Page -

*-*-*

Finding Harold Pringel

It’s Remembrance day 2025, and every year since 2008, I think upon this true story. I want to share it with you because it serves as a very personal 'reminder to remember'. Three generations (A Veteran, My son, and I) have been touched by this quest to reach the grave of one Canadian soldier. And only one of us made it.


Finding Harold Pringle – the only Canadian soldier to be executed in WWII

May 12, 2008

“Everybody here? Family? Friends? Lovers and other strangers?"

Ted, our host, guide, and fearless leader, has summoned us back to the bus where we’ll continue our pilgrimage, following in the footsteps of the Canadians from the beaches of Sicily to Rome. As we board, he, our driver, and translator, are huddled over a map. Yes, this is long before GPS or Siri would tell us where to go.

We’ve left the town of Ortona where, Bless’em all*, they changed the afternoon itinerary just so I could get to the Bascillica San Tommaso Aspostolo, where my imaginary friend has watched his ‘buddy’ disappear in the blast of a flame thrower. I’d written the scene over and over based on diaries, books and photographs but I still wanted to stand in the place. 

And we did.

Now, our driver turns onto a new road. We’re surrounded by the Apennines with ridges and gullies alive with spring green, even poppies are blooming. I wonder what memories might be in the hearts and minds of the men who were here sixty-some years ago. Ted takes the microphone and says, “Like Laurel, Jim has a place he needs to go, and I propose we try to get him there.”


But before I go any further, let me tell you a little about Jim.  

Five days earlier we’ve bussed to the actual beach (Pachino) where the Canadians landed in 1943.  We’d barely come to a halt and Jim’s making his way down the aisle, shedding his clothes as he goes. The door swings open, and he is on the ground, stripped to his bathing suit and running (remarkably for 83 years old) right into the water, past his knees without stopping, arms wide. The rest of us stand on the beach, awestruck. We watch. How far is he going? We wonder. He stops – gazing out to the sea. Finally, he turns towards us and smiles, makes his way into shore as he’d done 65 years ago. “Only this time,” he says, “without shelling and machine gun fire.”

I know I would do anything for this man.


Ted hands him the mic.

“I want to go to a cemetery. I know we’ve been going to battlefields and cemeteries for days now, but this one’s different. Here’s why. In July of 1945 one of ours was executed near here…” He pauses… “by command of the Canadian Army.” The only, the ONLY execution of the 2nd world war. He rests in the Military cemetery at Caserta.”

We are shocked. And silent. Jim gazes at us.

“His name is Harold Pringle.

*-*-*

Work to do -
In the Remembrance Day story, set down word for word the passage that begins at "Finding Harold Pringle" and stops after "in the place.".

Items listed in a dataset

*-*-*

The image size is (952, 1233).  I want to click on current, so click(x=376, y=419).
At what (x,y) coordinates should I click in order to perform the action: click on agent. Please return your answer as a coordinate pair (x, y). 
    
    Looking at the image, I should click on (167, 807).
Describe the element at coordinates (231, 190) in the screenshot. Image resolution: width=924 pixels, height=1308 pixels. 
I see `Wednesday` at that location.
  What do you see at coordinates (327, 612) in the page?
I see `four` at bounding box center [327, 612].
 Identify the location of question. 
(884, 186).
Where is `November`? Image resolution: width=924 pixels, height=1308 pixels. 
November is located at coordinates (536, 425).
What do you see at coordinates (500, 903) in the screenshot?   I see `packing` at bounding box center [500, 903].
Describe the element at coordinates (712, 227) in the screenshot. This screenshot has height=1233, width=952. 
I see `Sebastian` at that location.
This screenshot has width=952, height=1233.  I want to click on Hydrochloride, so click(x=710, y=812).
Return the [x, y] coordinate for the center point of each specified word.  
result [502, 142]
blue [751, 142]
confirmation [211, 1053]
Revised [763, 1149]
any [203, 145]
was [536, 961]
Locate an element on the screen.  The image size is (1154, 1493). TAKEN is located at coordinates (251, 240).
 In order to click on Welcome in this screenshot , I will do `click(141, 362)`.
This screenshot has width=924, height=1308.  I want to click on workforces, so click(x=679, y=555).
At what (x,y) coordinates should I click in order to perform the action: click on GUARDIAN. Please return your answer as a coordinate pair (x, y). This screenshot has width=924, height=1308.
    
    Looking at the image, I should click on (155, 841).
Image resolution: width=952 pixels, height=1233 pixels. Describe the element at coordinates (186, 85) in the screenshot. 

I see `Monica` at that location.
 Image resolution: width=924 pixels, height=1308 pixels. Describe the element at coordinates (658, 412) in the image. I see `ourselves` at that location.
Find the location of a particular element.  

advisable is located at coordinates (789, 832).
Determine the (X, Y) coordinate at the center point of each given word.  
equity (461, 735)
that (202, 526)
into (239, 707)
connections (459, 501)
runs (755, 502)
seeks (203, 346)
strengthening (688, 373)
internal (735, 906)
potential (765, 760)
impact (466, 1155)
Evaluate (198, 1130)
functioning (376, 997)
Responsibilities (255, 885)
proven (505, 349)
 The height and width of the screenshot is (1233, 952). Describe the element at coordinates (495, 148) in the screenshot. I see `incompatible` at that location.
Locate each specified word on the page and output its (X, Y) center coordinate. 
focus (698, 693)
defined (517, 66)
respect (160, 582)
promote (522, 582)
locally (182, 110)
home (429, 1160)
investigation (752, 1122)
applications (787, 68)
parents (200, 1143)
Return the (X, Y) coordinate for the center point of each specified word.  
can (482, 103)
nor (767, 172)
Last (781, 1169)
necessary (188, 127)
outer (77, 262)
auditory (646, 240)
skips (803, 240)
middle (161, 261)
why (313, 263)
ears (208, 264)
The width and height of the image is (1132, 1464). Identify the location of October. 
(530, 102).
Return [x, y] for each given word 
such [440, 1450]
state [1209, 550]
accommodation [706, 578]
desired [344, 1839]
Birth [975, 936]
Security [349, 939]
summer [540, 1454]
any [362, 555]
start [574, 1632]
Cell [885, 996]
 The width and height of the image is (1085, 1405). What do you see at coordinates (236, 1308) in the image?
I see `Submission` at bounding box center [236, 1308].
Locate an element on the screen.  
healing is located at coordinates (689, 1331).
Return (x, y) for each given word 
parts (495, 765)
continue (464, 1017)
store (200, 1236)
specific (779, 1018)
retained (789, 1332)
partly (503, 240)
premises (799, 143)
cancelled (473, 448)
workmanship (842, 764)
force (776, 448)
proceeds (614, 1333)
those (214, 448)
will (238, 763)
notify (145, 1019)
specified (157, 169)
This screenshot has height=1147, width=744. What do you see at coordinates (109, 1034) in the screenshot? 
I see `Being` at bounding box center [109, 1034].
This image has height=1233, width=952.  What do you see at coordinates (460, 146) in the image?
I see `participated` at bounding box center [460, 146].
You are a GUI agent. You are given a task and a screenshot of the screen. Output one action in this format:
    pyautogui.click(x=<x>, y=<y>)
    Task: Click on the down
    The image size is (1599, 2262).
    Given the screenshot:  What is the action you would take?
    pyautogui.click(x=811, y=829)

*-*-*

Reply to the task -
Finding Harold Pringle – the only Canadian soldier to be executed in WWII

May 12, 2008

“Everybody here? Family? Friends? Lovers and other strangers?"

Ted, our host, guide, and fearless leader, has summoned us back to the bus where we’ll continue our pilgrimage, following in the footsteps of the Canadians from the beaches of Sicily to Rome. As we board, he, our driver, and translator, are huddled over a map. Yes, this is long before GPS or Siri would tell us where to go.

We’ve left the town of Ortona where, Bless’em all*, they changed the afternoon itinerary just so I could get to the Bascillica San Tommaso Aspostolo, where my imaginary friend has watched his ‘buddy’ disappear in the blast of a flame thrower. I’d written the scene over and over based on diaries, books and photographs but I still wanted to stand in the place.